High-throughput environmental sequencing has revealed a microbial diversity much greater than that which we have brought into culture; it is estimated that the vast majority of microorganisms have yet to be succesfully cultured. A common explanation is that we often fail to mimic the environmental conditions that are needed by most microbial cells for growth. Even so, the microorganisms that have been successfully cultured so far has yielded humanity with a wealth of antibiotics, anti-cancer drugs, industrial enzymes and cultures, plant growth promoting bacteria and many other valuables. Bringing new microorganisms into culture may thus provide us with an even greater boon.
We have developed a range of new 3D printable lipid-based biomaterials for medical applications such as personalized implants and controlled drug release. While doing so, we found that the material could support the growth of a wide variety of cells, including human cells, pathogenic bacteria and soil microorganisms. It could also release nutrients that stimulated the growth of a soil inoculum. While continuing to pursue medical applications we are now also repurposing the biomaterial for environmental applications.

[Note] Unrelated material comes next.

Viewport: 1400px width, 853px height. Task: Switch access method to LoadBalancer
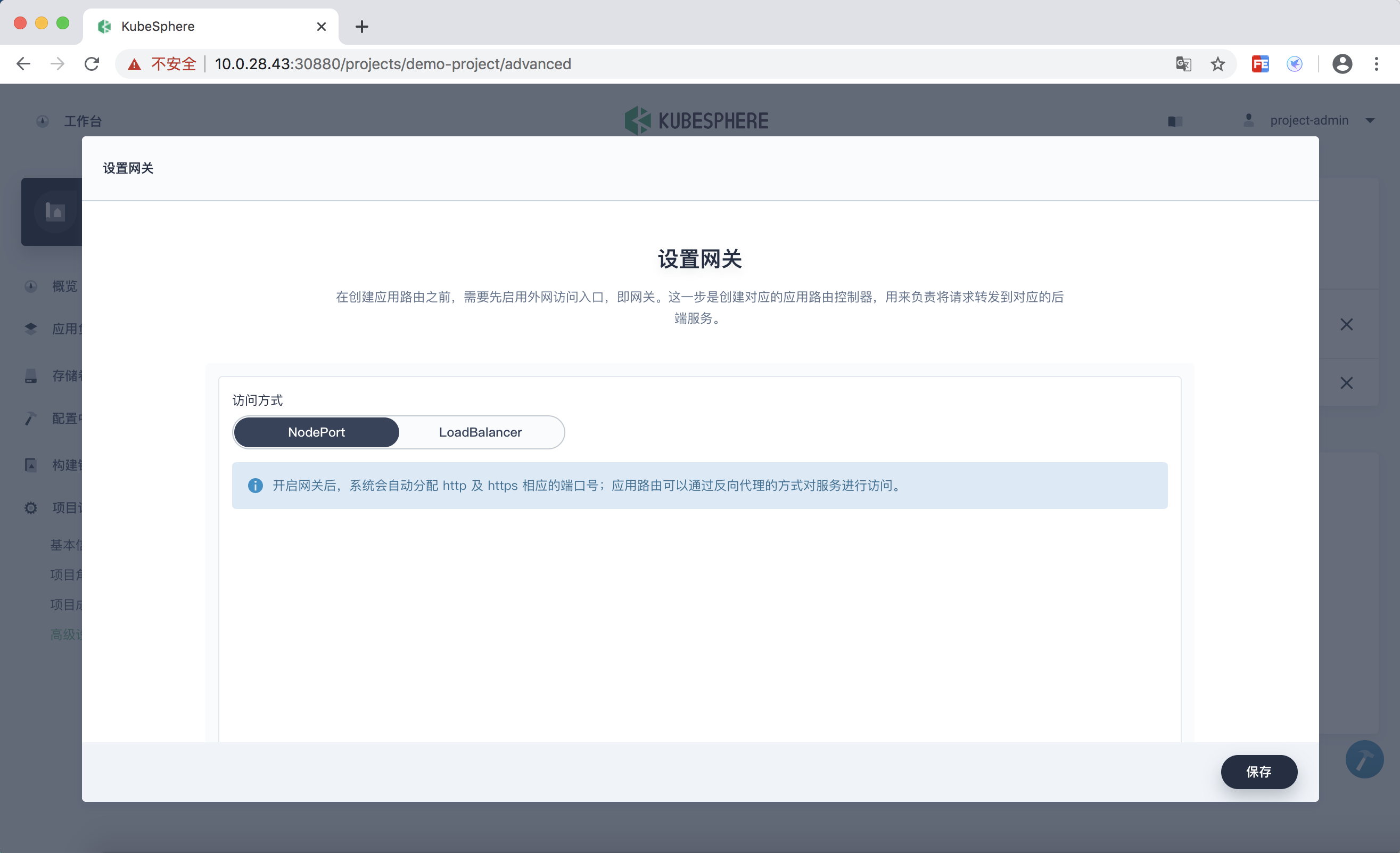480,432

We are using 3D printing to manufacture a high-throughput system for capturing and culturing novel microorganisms from the environment. The goal is to encapsulate and release different nutrients from 3D printed microhabitats made from the new lipid-based biomaterials. These are then placed inside a 3D printed environmental array that then becomes capable of stimulating the growth of specific microorganisms from the environment based on their metabolism and nutrient needs. With this tool we hope to bring more microorganisms into culture, to discover new beneficial biomolecules and to shed light on the microbial diversity in nature.